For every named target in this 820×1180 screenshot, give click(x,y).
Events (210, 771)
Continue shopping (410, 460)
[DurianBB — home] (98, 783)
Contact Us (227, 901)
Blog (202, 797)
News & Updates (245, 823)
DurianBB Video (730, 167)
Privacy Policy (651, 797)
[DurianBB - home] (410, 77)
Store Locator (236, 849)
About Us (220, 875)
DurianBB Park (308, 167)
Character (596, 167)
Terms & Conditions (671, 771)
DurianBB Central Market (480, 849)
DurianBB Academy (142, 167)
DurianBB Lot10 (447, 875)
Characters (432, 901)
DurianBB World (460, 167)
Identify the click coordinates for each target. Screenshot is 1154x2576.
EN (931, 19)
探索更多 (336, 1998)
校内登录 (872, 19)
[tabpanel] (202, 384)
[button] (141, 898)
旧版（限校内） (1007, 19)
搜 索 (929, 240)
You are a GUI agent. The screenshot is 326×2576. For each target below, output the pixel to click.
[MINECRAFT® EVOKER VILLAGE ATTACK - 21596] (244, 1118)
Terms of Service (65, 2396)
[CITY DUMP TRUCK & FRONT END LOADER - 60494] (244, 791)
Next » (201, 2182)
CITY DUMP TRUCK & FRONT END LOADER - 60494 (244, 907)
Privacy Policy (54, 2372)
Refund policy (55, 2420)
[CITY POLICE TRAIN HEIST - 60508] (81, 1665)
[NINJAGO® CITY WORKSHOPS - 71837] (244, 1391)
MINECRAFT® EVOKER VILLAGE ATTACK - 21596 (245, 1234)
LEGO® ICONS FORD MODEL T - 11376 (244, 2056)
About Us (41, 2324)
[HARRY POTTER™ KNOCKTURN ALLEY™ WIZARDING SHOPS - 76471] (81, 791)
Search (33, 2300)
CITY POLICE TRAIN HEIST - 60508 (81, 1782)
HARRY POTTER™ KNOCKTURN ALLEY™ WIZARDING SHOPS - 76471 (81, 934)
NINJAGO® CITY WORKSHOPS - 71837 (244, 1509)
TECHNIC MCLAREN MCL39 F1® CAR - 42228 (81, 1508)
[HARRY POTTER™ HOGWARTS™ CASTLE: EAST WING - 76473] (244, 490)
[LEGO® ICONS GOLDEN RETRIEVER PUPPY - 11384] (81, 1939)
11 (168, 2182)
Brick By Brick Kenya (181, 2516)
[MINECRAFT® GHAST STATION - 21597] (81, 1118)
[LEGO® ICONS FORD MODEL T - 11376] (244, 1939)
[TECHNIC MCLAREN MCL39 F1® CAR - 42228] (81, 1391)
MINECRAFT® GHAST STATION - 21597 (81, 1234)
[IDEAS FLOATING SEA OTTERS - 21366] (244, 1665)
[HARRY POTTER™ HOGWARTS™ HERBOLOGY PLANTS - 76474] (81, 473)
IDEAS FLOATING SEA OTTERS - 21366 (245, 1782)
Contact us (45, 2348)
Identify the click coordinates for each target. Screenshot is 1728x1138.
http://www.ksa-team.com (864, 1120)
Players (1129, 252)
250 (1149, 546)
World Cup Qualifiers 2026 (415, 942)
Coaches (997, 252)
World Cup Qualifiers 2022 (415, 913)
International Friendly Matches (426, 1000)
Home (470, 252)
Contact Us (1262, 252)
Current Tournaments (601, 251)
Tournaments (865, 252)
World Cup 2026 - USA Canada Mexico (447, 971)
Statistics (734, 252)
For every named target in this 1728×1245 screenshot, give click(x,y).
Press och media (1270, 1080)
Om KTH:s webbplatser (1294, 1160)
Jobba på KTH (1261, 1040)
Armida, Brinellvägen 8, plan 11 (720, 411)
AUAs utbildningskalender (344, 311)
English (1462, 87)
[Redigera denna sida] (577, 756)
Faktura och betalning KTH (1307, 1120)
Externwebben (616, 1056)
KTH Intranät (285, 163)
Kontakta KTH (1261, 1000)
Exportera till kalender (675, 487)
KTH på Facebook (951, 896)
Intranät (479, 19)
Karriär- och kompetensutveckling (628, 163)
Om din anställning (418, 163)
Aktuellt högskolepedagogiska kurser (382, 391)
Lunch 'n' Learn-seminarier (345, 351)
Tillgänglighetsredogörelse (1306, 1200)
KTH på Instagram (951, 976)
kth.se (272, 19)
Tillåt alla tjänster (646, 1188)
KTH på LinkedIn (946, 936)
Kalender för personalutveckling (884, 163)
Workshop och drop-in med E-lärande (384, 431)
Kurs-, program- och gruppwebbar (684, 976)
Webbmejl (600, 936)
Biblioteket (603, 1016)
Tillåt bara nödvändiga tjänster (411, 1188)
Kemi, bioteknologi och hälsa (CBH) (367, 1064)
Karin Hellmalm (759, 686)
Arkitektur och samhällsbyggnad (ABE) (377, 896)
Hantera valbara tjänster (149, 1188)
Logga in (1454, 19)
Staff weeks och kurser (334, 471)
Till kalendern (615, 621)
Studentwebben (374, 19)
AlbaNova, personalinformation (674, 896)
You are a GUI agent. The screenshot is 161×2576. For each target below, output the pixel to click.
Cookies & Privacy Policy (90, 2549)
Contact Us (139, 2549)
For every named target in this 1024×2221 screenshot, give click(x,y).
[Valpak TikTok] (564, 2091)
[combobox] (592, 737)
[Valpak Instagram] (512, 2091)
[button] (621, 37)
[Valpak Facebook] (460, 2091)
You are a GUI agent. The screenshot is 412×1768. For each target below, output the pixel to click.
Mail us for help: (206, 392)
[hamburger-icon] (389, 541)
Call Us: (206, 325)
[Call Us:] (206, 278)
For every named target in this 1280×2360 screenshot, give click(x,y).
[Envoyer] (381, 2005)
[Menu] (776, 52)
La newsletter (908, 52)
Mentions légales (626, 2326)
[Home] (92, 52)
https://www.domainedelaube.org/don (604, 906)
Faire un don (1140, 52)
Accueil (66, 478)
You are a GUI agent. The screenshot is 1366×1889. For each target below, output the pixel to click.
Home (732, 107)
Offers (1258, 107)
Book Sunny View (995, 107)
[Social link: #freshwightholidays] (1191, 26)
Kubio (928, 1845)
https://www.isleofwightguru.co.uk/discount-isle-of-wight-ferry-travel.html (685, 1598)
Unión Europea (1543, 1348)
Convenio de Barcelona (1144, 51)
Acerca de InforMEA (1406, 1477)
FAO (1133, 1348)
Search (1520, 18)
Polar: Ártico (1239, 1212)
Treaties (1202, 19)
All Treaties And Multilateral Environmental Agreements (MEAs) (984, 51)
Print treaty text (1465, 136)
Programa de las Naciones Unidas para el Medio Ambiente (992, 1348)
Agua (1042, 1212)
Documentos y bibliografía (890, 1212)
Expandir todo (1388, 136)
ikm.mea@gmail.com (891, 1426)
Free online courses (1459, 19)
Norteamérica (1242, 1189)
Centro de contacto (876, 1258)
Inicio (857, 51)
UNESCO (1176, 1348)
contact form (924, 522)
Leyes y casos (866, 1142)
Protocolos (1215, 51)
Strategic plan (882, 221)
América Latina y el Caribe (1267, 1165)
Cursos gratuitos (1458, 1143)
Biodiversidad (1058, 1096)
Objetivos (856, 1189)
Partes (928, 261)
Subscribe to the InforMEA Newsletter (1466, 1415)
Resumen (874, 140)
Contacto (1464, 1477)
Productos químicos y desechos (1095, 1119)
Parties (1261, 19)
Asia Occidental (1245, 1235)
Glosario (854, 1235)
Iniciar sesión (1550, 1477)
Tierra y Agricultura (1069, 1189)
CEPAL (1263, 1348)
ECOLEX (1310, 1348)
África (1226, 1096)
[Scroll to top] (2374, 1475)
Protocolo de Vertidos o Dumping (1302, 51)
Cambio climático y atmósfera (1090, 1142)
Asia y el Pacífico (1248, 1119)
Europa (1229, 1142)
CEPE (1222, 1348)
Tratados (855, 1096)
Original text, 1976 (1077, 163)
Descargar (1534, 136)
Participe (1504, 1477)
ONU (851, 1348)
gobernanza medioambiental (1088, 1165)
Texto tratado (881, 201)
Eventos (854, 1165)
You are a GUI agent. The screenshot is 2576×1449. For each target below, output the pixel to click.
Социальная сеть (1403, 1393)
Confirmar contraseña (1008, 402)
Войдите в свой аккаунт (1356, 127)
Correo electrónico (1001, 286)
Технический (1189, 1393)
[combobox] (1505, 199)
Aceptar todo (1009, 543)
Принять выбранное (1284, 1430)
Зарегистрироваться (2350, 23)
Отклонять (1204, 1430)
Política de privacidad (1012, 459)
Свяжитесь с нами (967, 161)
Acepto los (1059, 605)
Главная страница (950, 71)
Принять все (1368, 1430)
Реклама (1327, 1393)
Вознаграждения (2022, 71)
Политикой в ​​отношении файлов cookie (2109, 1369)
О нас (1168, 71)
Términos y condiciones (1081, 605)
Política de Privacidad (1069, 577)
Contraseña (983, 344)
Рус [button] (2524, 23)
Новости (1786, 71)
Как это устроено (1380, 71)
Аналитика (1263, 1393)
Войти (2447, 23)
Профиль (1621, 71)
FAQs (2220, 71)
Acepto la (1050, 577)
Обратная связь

# # #

Pick out the lines above that hold the string "STATION" and show them.

[MINECRAFT® GHAST STATION - 21597] (81, 1118)
MINECRAFT® GHAST STATION - 21597 (81, 1234)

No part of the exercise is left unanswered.